** begin **
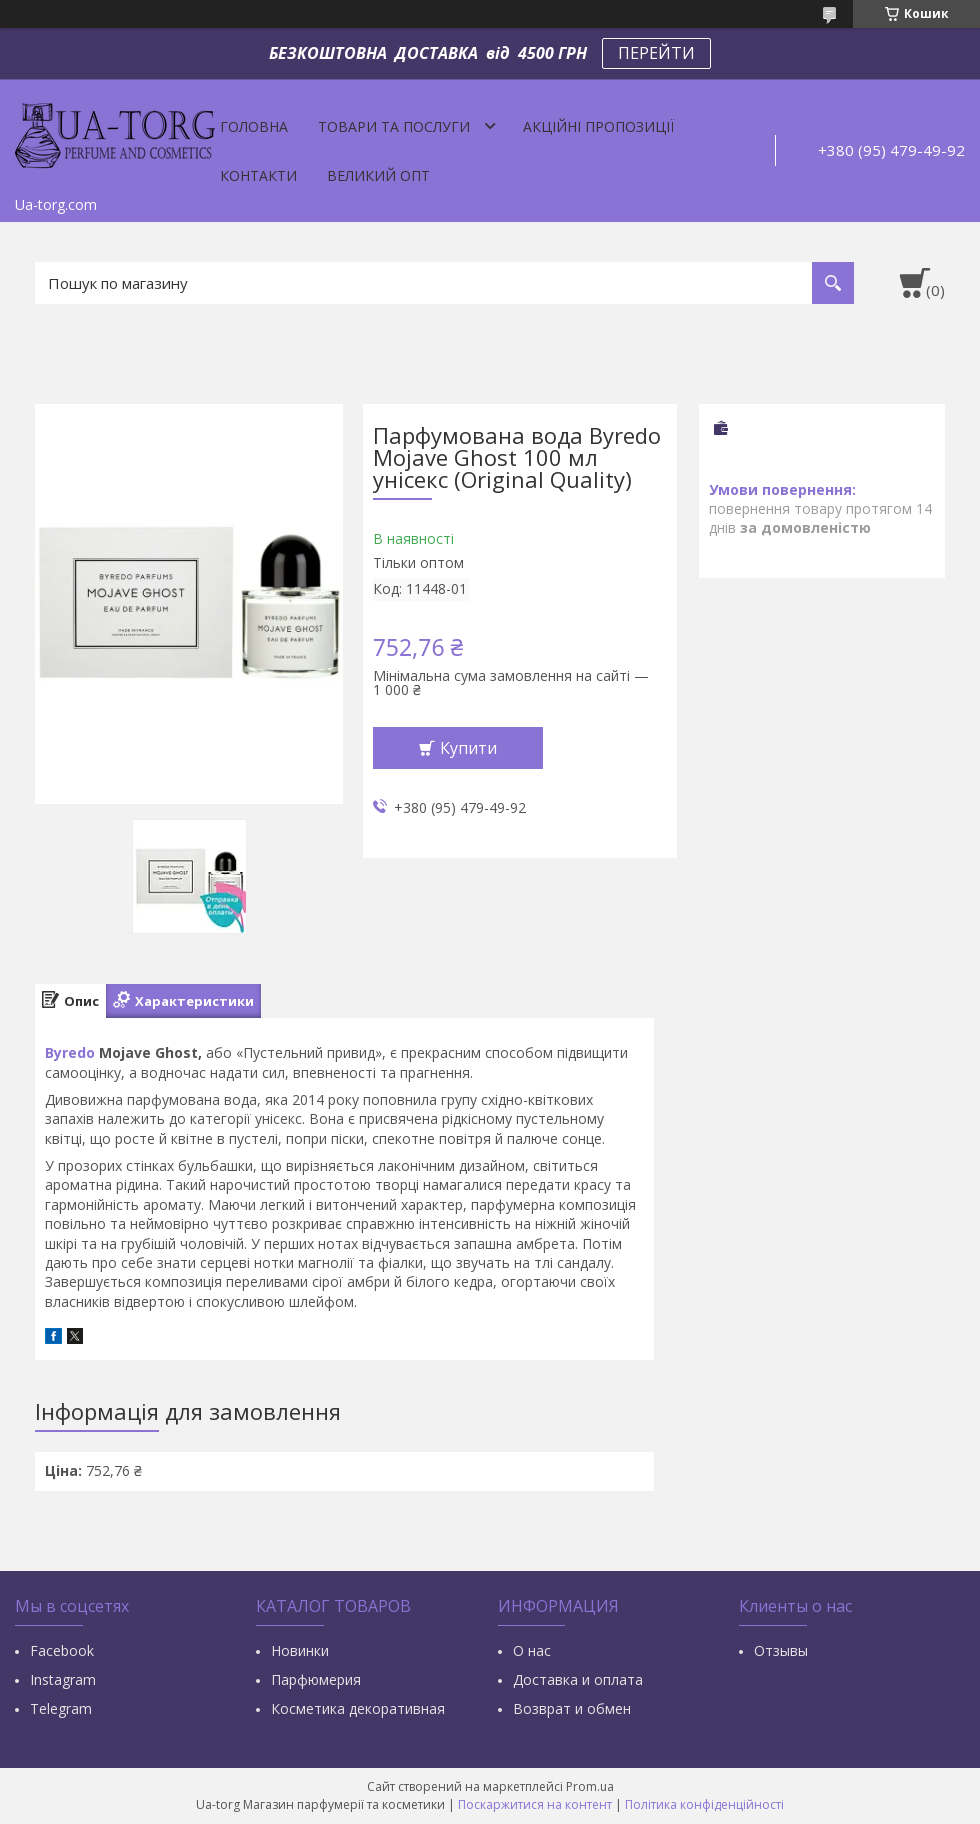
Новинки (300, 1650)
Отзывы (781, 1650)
** end **
** begin **
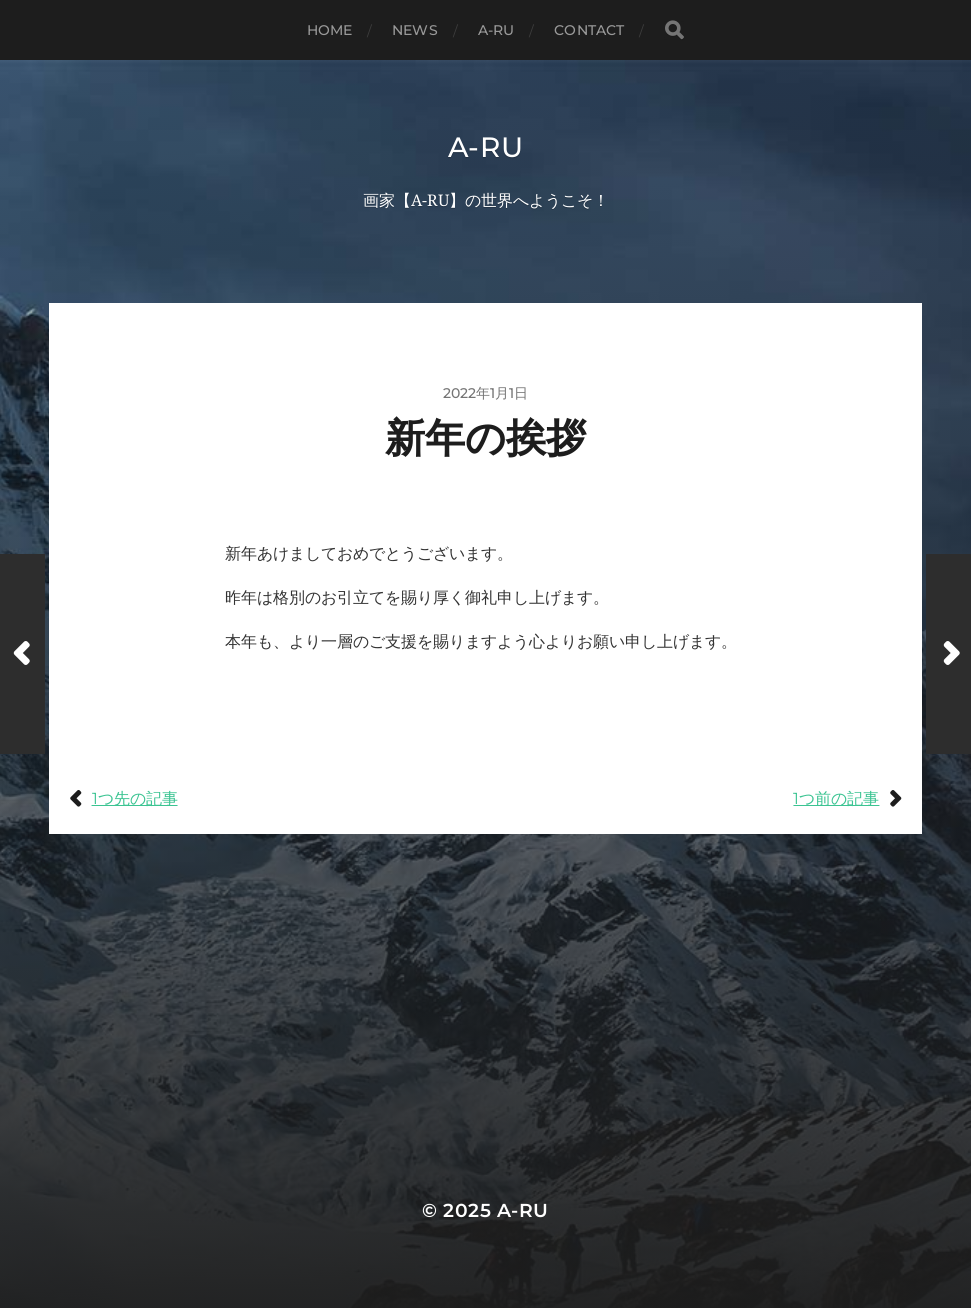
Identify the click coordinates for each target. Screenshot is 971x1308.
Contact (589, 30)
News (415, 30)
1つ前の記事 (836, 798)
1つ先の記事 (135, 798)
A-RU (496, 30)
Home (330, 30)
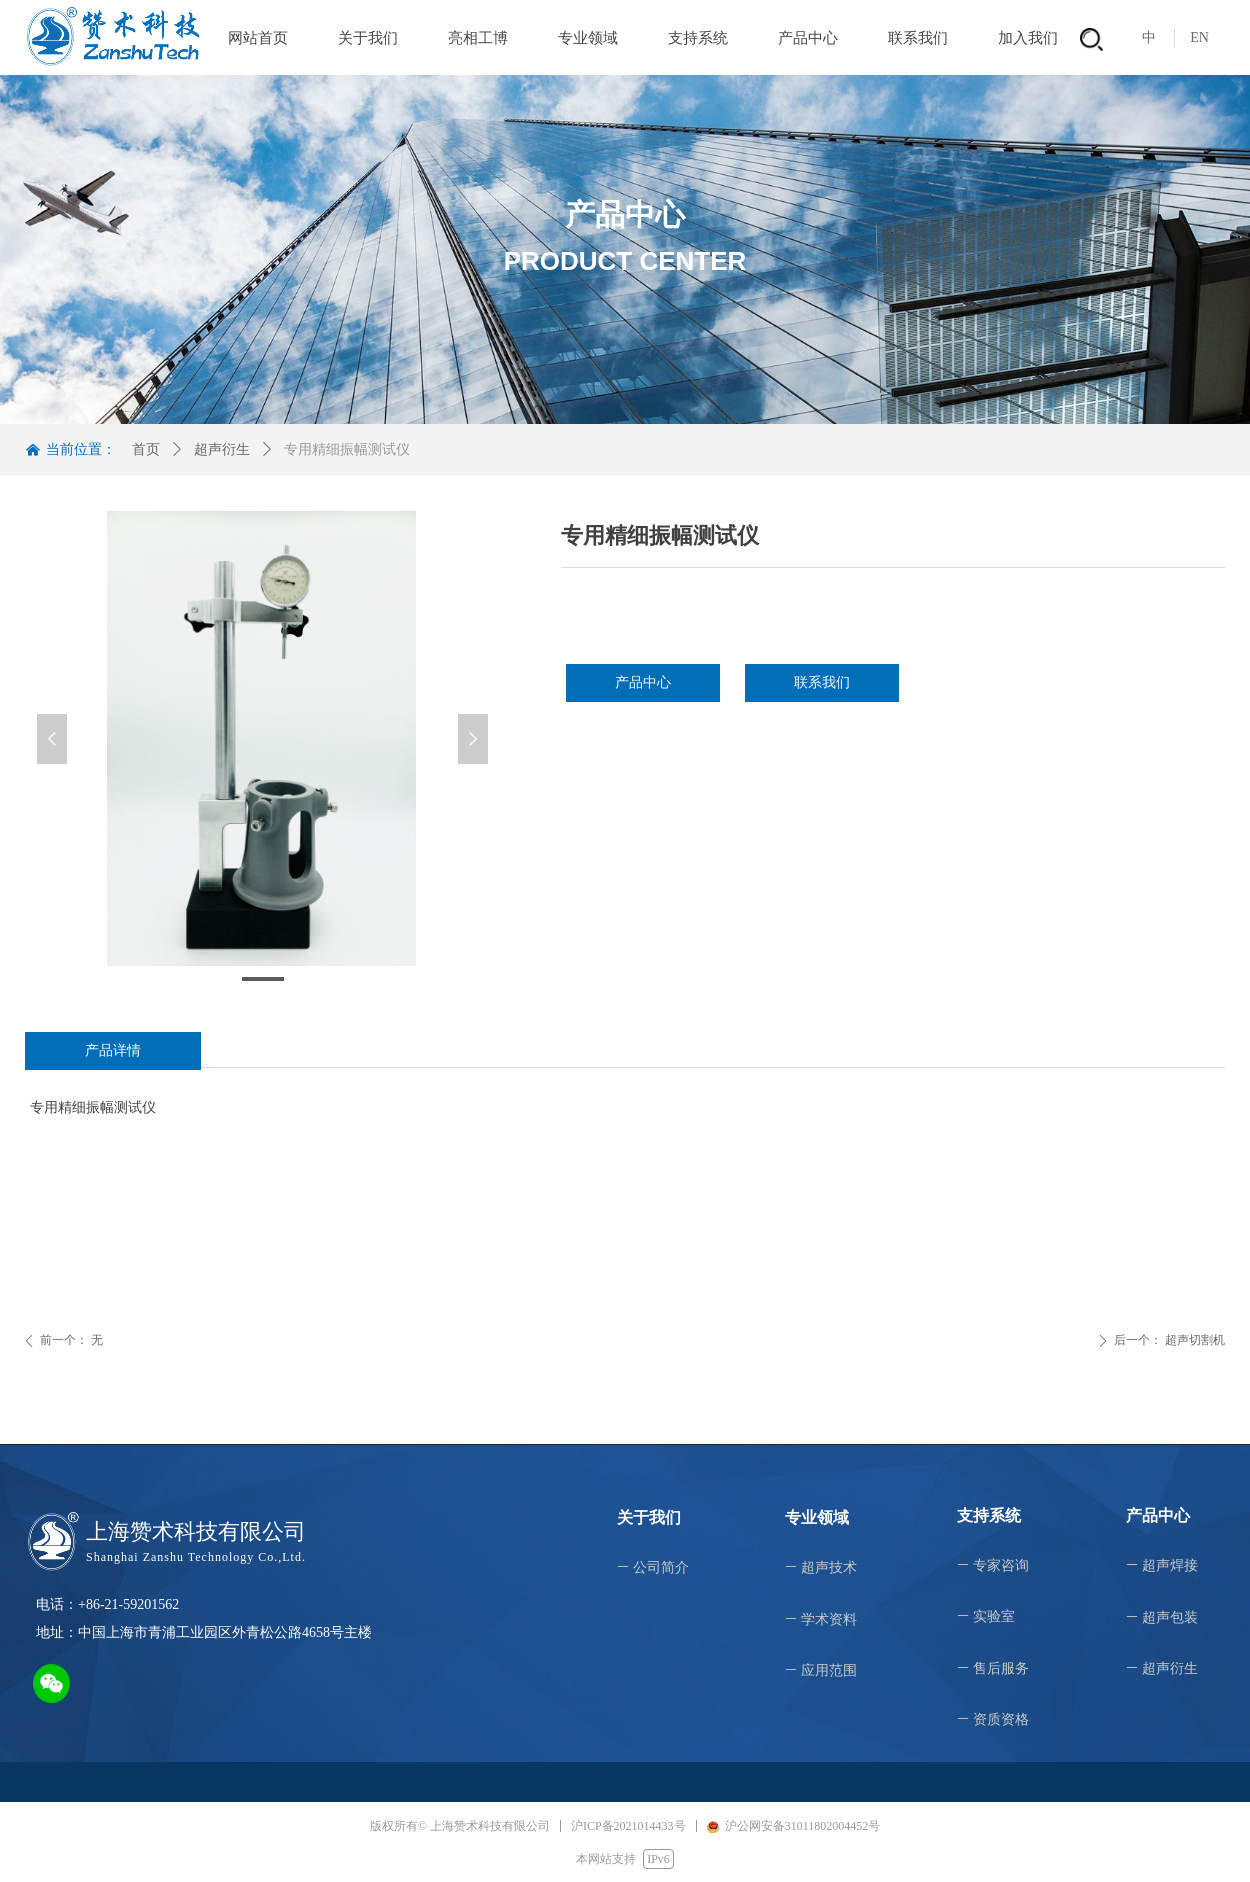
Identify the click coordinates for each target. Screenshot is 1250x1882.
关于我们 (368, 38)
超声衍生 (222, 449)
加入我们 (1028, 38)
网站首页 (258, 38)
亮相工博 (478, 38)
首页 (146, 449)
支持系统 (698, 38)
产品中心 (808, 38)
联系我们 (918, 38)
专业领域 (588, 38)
** end **
** begin **
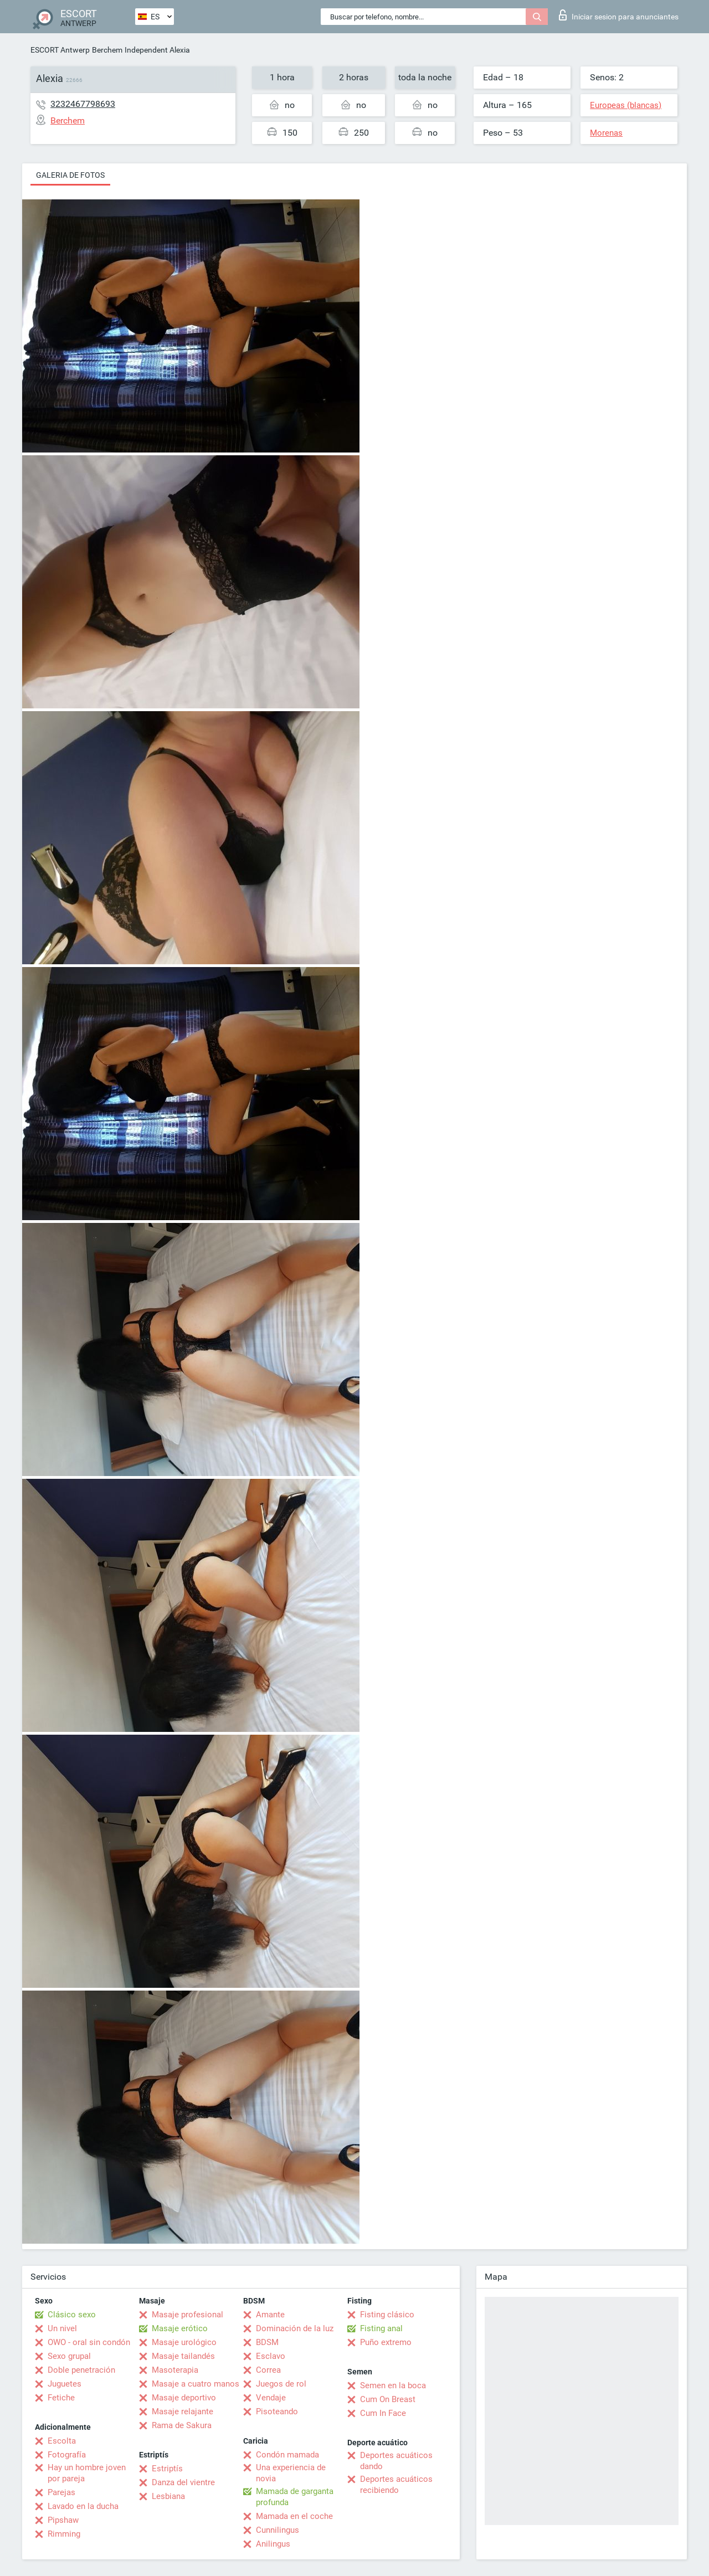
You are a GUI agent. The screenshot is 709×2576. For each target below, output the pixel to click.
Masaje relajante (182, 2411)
** end **
Reproduce the lines between the one holding "1つ前の記事 (836, 798)" and the one holding "联系我们 (918, 38)", inclusive, keeping the requests unchanged and increasing every coordinate in the answers by 141. Omit the pictures from your output.

| Answer |
1つ前の記事 (977, 939)
1つ先の記事 (276, 939)
A-RU (637, 171)
Home (471, 171)
Identify the click coordinates for each target. Screenshot is 1250x1882.
关于我们 (509, 179)
超声衍生 (363, 590)
加入我们 (1169, 179)
网站首页 (399, 179)
亮相工博 (619, 179)
首页 (287, 590)
支持系统 (839, 179)
产品中心 (949, 179)
联系我们 (1059, 179)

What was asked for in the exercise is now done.